In his title (“The Future of Test-Based Accountability”), Whitehurst makes it clear that his discussion is about how to use test scores, not about what test scores tell us (or don’t), how they shape teaching and learning, or their unintended consequences.  These are all concerns that he chooses to “bracket.”

Careful thinking about the complex issues involved in education reform often requires us to set aside (or “bracket”) certain issues in order to narrow our focus and examine a particular issue in depth.  It is certainly defensible, then, for Whitehurst to “bracket” what he considers to be nonessential concerns within the context of his paper.

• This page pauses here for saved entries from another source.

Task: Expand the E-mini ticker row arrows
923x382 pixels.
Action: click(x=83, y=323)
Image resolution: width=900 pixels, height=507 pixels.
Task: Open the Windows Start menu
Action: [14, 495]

How does “bracketing” work?  Basically, by contracting the scope of the conversation.  It is a powerful silencing move because it essentially disallows discussion of the “bracketed” topic.  When the same issue is bracketed again and again, in a variety of contexts and discussions, then bringing it up can become difficult… you start to feel like that student who keeps raising his hand to say the same thing.  At some point, you begin to sense that the other students are rolling their eyes and getting irritated, and so you decide just to let it go.

This can become problematic in conversations about educational quality when citizens, policymakers, and researchers habitually (almost reflexively) “bracket” the same set of concerns and – this is the dangerous part – neglect to “un-bracket” them.  It seems to me that this has happened with the very concerns that Whitehurst “brackets,” concerns about the centrality of test scores in our concept of educational quality.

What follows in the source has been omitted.